Qué es exactamente lo que publicaron

Muse Glimmer 30B llama la atención no por ser otro modelo grande, sino porque Meta lo posiciona en la publicación de lanzamiento y en la tarjeta de Hugging Face como un modelo local abierto para codificación agéntica. La tarjeta indica 30 mil millones de parámetros, Apache 2.0, fecha de lanzamiento August 2026 y contexto de 131,072+ tokens.

Los pesos abiertos están en Hugging Face, y alrededor del lanzamiento aparece una cuantización de 17 GB para ejecutarlo en dispositivos con 24 GB de memoria. Esa es la frontera práctica: no un rack de servidores, no la factura de la nube, sino un nodo local potente.

El modelo también es multimodal, con foco en codificación agéntica. La apuesta no es solo autocompletar código, sino trabajar en modo agente: leer contexto, sostener una tarea larga, invocar herramientas y volver al parche. Aquí los 131k tokens no son un lujo, sino un seguro contra el recorte constante del repositorio.

Los benchmarks lucen fuertes, pero sin magia

El sentido de los benchmarks es simple: Glimmer ya no parece un modelo local de segunda categoría. En las comparaciones declaradas de codificación agéntica, supera con claridad a Gemma4-31B y queda aproximadamente a la par de Qwen3.6-27B: Glimmer es mejor en SWE-Bench Pro y Qwen es más fuerte en Terminal-Bench.

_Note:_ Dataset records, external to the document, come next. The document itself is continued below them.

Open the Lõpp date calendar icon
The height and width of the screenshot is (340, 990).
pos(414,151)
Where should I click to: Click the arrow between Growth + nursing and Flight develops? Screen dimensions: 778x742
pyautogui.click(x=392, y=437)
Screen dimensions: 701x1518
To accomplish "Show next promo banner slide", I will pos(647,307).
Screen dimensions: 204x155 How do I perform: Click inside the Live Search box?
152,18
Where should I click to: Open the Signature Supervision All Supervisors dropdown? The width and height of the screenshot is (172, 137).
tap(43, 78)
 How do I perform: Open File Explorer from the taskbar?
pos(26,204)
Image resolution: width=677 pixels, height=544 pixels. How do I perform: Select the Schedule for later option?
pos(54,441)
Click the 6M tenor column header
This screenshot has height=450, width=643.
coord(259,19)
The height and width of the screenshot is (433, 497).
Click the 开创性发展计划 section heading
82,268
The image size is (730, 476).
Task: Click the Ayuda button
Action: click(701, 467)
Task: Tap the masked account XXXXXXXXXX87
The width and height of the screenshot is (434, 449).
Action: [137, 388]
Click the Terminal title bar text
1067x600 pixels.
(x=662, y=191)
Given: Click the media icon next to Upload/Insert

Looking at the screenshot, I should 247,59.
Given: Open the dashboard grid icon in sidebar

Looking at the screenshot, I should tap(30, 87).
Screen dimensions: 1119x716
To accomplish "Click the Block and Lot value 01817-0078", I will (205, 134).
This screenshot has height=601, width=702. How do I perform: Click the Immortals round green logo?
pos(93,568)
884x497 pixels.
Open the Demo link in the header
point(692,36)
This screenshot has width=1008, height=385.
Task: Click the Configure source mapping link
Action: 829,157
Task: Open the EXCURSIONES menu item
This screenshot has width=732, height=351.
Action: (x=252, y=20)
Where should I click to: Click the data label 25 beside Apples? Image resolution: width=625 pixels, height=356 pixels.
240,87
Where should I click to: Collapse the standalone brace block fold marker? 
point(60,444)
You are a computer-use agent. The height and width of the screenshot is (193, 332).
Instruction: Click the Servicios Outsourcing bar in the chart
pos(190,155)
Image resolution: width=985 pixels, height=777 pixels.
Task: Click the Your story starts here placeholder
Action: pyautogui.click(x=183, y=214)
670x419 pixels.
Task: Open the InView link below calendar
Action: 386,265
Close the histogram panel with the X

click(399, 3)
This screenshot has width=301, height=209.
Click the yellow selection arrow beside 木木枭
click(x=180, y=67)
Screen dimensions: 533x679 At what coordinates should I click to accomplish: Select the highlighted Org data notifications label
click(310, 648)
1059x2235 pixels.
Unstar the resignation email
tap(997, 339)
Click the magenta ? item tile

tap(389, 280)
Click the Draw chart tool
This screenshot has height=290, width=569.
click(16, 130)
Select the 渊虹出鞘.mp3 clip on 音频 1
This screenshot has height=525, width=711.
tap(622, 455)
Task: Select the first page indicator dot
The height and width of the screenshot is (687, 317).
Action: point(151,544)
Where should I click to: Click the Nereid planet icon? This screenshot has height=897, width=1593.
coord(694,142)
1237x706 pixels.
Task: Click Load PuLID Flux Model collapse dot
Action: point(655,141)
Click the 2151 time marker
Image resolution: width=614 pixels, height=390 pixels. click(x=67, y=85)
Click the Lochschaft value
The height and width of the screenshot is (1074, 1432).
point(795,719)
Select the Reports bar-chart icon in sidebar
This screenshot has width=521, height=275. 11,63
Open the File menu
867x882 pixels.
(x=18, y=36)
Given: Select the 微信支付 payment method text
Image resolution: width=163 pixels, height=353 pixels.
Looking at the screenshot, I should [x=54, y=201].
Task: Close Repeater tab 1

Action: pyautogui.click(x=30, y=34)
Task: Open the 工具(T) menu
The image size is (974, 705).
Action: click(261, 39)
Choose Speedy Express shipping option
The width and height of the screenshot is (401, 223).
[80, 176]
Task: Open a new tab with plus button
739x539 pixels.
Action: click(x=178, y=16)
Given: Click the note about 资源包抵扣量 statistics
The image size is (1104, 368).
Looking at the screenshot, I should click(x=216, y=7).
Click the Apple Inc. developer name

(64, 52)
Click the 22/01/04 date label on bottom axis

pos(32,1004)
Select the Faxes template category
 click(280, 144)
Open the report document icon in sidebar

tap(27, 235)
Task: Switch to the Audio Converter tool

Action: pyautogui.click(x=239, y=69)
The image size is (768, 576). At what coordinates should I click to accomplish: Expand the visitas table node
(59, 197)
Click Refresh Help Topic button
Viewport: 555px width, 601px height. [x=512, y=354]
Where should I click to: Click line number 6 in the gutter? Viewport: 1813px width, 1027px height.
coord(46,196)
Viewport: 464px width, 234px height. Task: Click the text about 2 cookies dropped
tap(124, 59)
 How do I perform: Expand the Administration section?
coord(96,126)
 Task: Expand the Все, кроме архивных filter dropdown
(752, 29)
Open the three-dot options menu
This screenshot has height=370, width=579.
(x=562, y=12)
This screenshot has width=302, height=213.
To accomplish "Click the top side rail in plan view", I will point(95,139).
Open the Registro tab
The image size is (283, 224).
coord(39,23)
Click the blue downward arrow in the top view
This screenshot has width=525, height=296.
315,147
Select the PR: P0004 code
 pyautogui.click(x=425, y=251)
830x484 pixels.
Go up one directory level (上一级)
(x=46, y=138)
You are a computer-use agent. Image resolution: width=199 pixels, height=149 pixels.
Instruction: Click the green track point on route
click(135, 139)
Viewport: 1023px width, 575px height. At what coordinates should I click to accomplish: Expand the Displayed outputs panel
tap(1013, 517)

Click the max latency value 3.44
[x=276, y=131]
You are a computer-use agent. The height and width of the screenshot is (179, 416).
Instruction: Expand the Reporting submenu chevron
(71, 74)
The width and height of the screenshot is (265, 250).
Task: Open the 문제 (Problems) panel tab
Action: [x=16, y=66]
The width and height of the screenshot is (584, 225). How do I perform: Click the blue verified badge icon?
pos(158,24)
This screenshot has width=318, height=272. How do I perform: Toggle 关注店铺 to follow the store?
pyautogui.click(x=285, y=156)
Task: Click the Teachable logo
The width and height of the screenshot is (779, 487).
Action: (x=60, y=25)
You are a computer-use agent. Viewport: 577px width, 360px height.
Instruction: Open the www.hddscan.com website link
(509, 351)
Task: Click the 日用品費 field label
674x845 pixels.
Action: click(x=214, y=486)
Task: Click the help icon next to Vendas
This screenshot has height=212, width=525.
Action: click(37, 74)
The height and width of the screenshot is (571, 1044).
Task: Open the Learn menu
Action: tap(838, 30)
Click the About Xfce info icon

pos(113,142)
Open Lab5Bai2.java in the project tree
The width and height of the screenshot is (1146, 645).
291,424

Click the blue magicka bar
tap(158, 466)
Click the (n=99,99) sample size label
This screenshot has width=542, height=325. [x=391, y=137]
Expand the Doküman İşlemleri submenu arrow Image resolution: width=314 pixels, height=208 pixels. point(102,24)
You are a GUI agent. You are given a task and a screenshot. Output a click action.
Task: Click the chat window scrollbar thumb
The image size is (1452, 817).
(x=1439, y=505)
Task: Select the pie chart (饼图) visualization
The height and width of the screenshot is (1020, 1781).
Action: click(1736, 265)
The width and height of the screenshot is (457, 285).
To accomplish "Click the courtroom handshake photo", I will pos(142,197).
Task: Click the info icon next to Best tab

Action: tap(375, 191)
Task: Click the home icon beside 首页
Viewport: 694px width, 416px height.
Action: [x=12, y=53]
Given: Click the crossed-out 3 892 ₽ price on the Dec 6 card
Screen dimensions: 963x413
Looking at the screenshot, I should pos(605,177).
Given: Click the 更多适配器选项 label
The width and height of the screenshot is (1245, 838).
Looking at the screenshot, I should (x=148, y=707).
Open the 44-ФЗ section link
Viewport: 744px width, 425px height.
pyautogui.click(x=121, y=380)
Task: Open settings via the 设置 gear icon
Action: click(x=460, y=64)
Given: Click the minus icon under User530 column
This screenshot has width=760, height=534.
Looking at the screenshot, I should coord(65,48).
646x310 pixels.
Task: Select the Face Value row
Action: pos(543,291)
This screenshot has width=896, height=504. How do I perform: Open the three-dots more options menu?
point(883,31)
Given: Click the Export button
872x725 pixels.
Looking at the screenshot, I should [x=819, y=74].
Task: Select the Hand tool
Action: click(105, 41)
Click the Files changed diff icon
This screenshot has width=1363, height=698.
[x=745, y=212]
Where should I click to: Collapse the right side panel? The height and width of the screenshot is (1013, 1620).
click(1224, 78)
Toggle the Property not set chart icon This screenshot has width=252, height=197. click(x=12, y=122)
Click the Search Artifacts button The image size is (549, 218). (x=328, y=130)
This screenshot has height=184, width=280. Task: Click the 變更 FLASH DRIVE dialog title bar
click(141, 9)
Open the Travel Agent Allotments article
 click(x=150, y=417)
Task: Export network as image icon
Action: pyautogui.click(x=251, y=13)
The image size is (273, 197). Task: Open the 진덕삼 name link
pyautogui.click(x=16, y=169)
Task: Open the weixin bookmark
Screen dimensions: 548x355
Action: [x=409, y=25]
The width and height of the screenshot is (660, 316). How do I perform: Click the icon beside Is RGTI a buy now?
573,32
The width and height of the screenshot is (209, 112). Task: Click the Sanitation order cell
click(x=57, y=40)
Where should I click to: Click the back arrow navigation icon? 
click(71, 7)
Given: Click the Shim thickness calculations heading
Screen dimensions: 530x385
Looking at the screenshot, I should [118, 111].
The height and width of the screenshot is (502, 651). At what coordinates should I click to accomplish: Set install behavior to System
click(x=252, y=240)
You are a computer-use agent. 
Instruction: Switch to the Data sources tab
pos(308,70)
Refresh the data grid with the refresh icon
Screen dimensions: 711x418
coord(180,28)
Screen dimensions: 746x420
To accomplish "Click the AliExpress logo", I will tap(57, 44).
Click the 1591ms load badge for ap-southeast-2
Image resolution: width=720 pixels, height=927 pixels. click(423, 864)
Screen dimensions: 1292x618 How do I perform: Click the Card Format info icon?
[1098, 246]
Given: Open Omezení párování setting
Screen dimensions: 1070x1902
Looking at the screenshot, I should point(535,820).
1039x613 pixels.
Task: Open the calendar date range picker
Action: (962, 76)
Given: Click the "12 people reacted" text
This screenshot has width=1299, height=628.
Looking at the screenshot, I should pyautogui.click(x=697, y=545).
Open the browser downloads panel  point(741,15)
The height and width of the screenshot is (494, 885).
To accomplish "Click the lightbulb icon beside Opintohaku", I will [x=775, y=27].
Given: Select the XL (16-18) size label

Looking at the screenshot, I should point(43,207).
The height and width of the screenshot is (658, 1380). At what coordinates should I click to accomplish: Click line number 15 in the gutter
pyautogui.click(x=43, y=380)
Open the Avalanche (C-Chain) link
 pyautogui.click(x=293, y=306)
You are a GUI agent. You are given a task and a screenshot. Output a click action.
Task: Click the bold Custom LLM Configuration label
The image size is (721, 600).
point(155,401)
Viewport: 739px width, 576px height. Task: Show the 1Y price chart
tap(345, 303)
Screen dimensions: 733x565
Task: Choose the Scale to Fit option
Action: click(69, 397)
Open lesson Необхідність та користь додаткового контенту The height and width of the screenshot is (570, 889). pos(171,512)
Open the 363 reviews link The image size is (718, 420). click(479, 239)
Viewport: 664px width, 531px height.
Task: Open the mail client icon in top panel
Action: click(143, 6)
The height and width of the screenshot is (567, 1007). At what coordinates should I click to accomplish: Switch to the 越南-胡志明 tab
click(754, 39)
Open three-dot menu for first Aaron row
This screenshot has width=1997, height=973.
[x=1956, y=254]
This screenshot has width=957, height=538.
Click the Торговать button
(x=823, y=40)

Por separado, la documentación de NVIDIA para Muse Glimmer menciona SWE-Bench Verified 76.0. Es un punto útil en el mapa, pero yo no lo convertiría en una cifra de culto: los agentes de código fallan no solo al resolver tareas, sino también en iteraciones largas, dependencias sucias y mal uso de herramientas.

La afirmación más llamativa sobre velocidad viene de un pequeño modelo auxiliar para acelerar la generación. Con él, para Glimmer se mencionan 233 tokens por segundo en una RTX 5090, 50 en M5 Max y 38 en M4 Max. Suena bien, pero en el trabajo real importa menos el pico de tokens y más cuántos de esos tokens sobreviven a la revisión.

Qué cambia para la codificación local

El cambio principal: 24 GB de VRAM se vuelven una clase de hardware normal para un agente de código local serio. No para un chatbot de juguete junto al editor, sino para un modelo con pesos abiertos, contexto largo y licencia Apache 2.0.

Para mí, lo importante es la combinación de licencia, tamaño y cuantización. Si el modelo puede ejecutarse localmente, mantenerse cerca del código privado y no chocar de inmediato con una API en la nube, los experimentos de ingeniería se vuelven mucho más tranquilos.

Pero el punto débil no desapareció: la agencia. La ejecución local no garantiza ediciones cuidadosas, comandos seguros ni un trabajo fluido con un repositorio grande. La pregunta ya no es si un modelo local puede escribir código, sino cuánta autonomía podemos confiarle sin una cuerda de seguridad.

Pydantic Monty resuelve el problema de ejecutar de forma segura el código generado por LLM mediante un intérprete de Python aislado y sin contenedores. Para un agente de código local como Muse Glimmer 30B, esto cierra directamente la cuestión del entorno de ejecución del código generado.